Die effektivste Strategie für Abstiegswetten unterscheidet sich fundamental von der Meisterwette. Beim Meister gibt es einen Gewinner und 17 Verlierer. Beim Abstieg gibt es drei Verlierer — und der Wetter kann auf mehrere setzen.

Die Mehrfach-Strategie: Statt eine einzelne Abstiegswette zu platzieren, verteilt der Wetter seinen Einsatz auf zwei oder drei Kandidaten. Wenn Köln bei 2,00 und Augsburg bei 3,00 stehen, kann der Wetter beispielsweise 60 Euro auf Köln und 40 Euro auf Augsburg setzen.

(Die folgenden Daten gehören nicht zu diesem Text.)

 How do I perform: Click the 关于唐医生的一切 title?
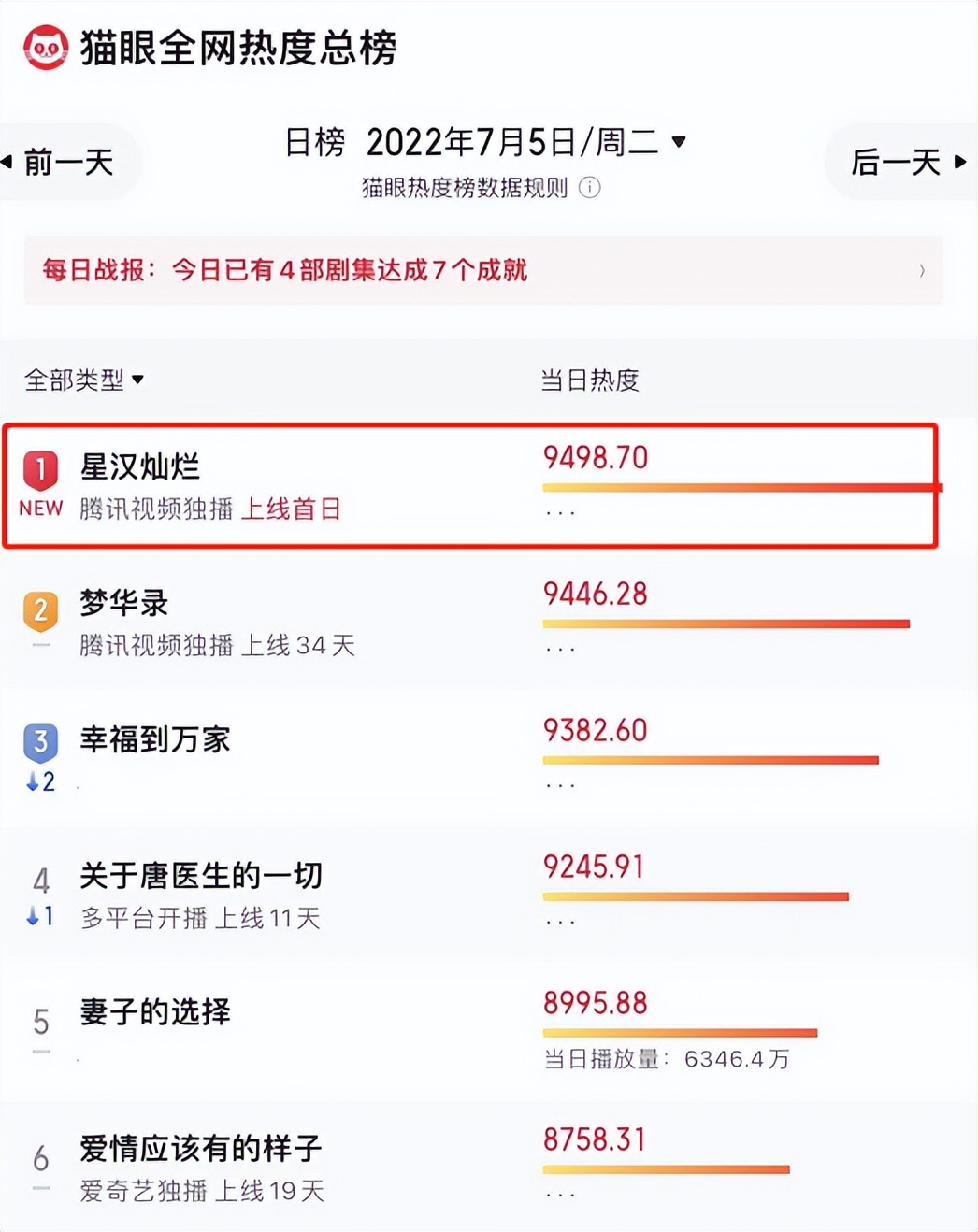201,876
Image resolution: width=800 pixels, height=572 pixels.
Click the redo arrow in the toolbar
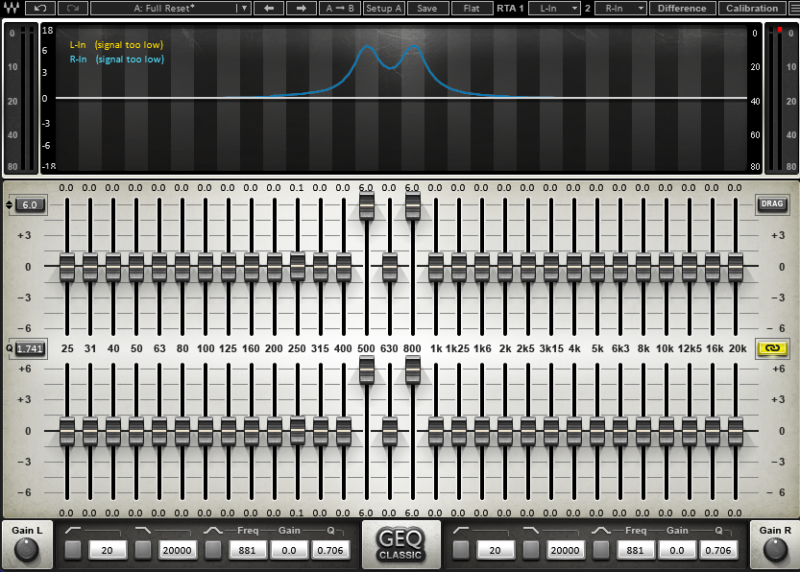point(73,8)
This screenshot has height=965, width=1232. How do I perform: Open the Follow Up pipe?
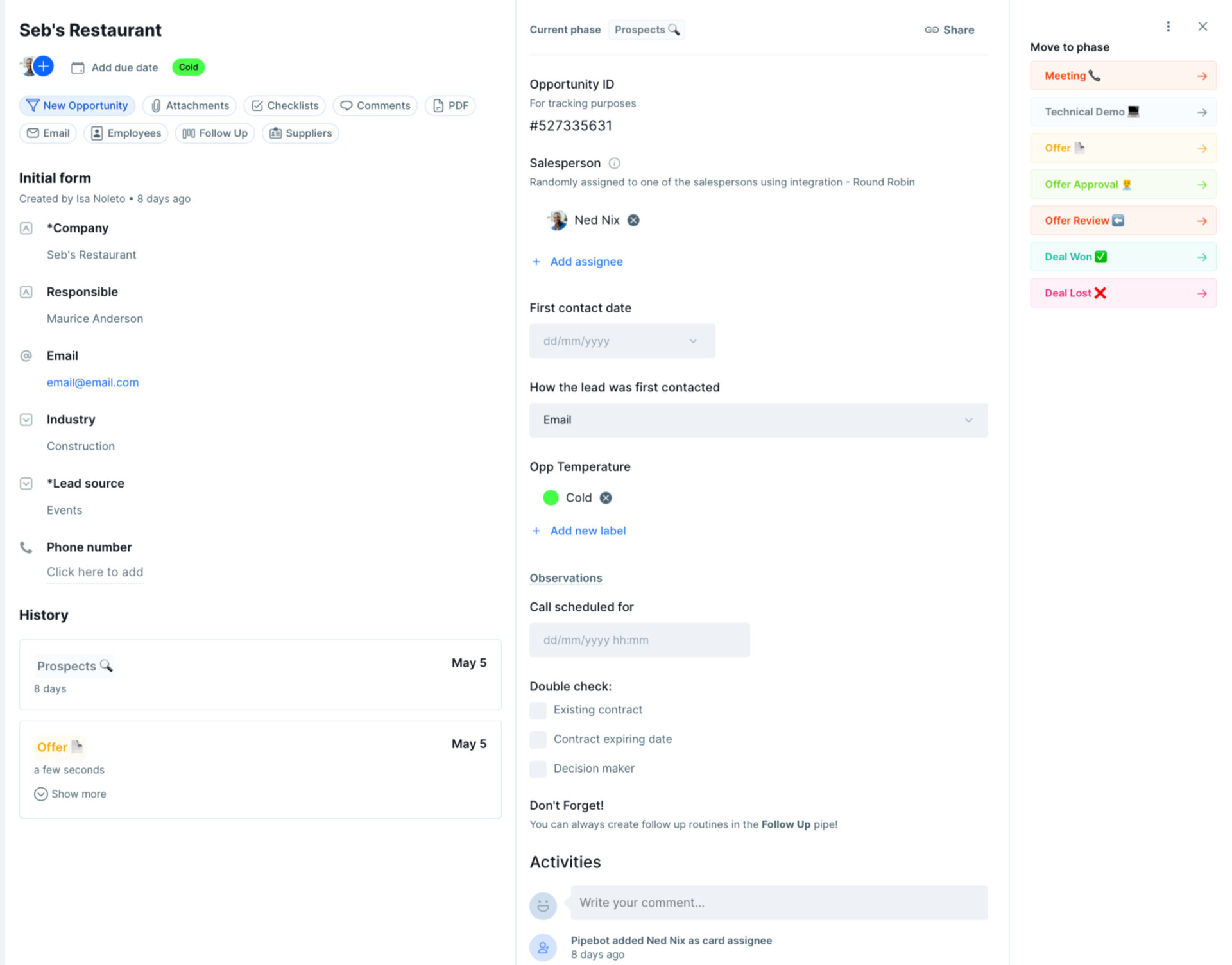pos(215,133)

Steigt Köln ab, gewinnt er 120 Euro bei 100 Euro Gesamteinsatz. Steigt Augsburg ab, gewinnt er 120 Euro. Steigen beide ab, gewinnt er 240 Euro. Steigt keiner der beiden ab, verliert er 100 Euro. Die Kunst besteht darin, die Einsätze so zu gewichten, dass bei jedem realistischen Szenario ein positiver Erwartungswert entsteht.

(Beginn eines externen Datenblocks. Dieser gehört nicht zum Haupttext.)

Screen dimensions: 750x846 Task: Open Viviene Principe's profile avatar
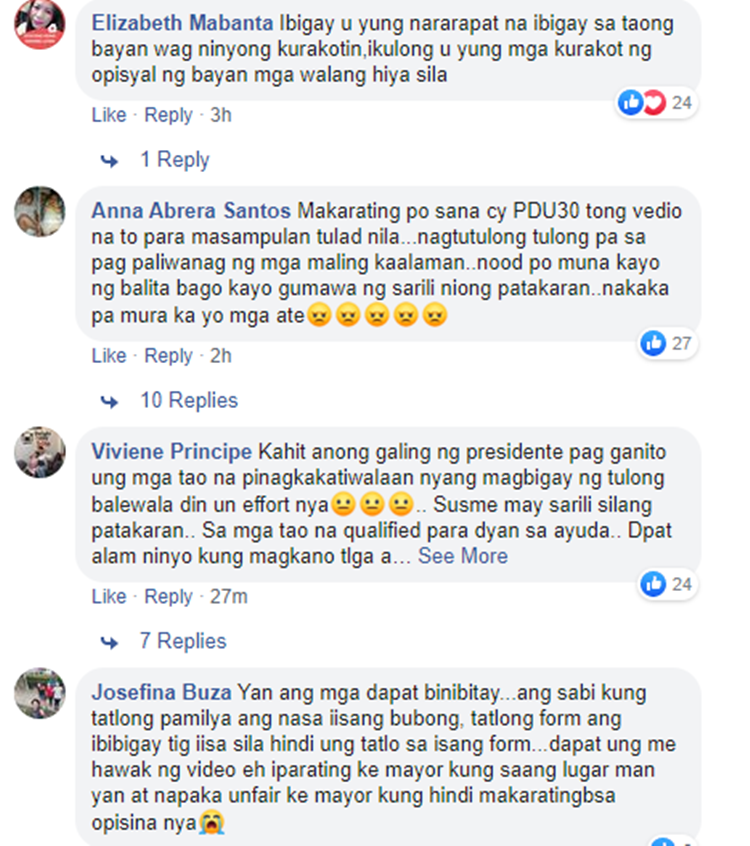[39, 452]
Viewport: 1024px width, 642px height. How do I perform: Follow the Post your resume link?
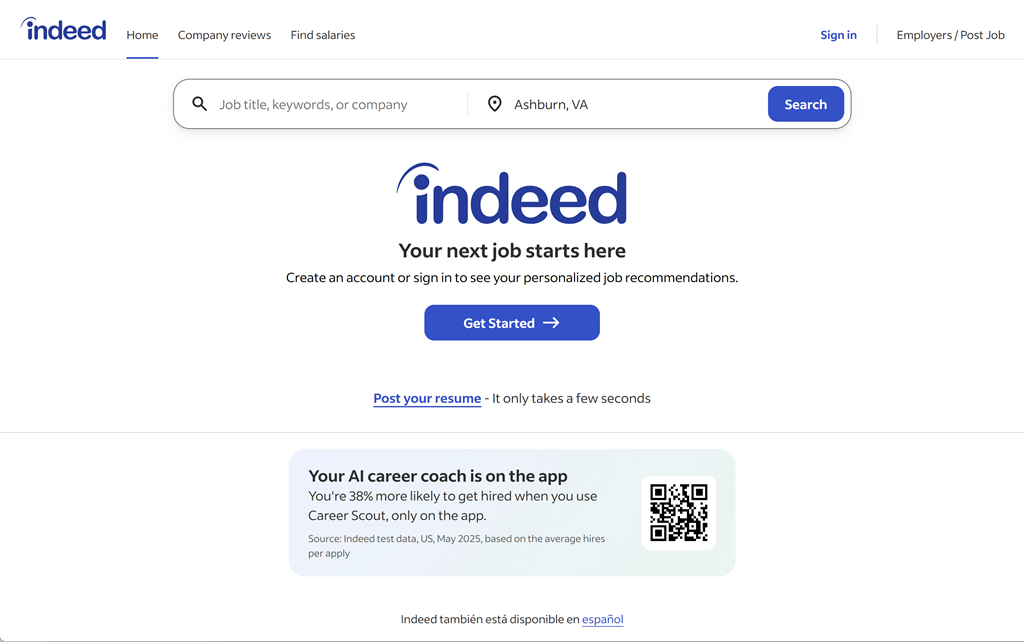click(x=427, y=398)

Der Timing-Vorteil: Abstiegsquoten reagieren im Saisonverlauf stärker auf Ergebnisse als Meisterquoten. Eine Serie von drei Niederlagen kann die Quote eines Mittelständlers von 6,00 auf 2,50 drücken. Wer den Markt beobachtet und die Quotenbewegungen mit der tatsächlichen sportlichen Lage abgleicht, findet regelmäßig Momente, in denen der Markt überreagiert — in beide Richtungen. Besonders die Winterpause bietet einen natürlichen Einstiegspunkt: Die Hinrundenbilanz liegt vor, Transfers verändern die Kaderqualität, und die Quoten passen sich erst mit Verzögerung an die neue Realität an.

Unten ist oben — warum Abstiegswetten unterschätzt werden

Abstiegswetten haben ein Imageproblem. Sie gelten als weniger prestigeträchtig als der Meistertipp, weniger aufregend als die Torschützenkönig-Wette, weniger greifbar als der Top-4-Markt. Aber genau das ist ihr Vorteil: Weniger Aufmerksamkeit bedeutet weniger Effizienz im Markt, und weniger Effizienz bedeutet mehr Raum für den analytisch arbeitenden Wetter.

In der Bundesliga 2025/26, mit zwei Aufsteigern, die sich beweisen müssen, und mehreren etablierten Teams, die an der Schwelle stehen, bietet der Abstiegsmarkt so viel Potenzial wie selten zuvor. Wer bereit ist, sich mit dem unteren Drittel der Tabelle auseinanderzusetzen statt mit dem oberen, findet dort die besseren Quoten, die größeren Ineffizienzen und die spannenderen Wettkämpfe. Unten ist, wenn man es richtig betrachtet, oben.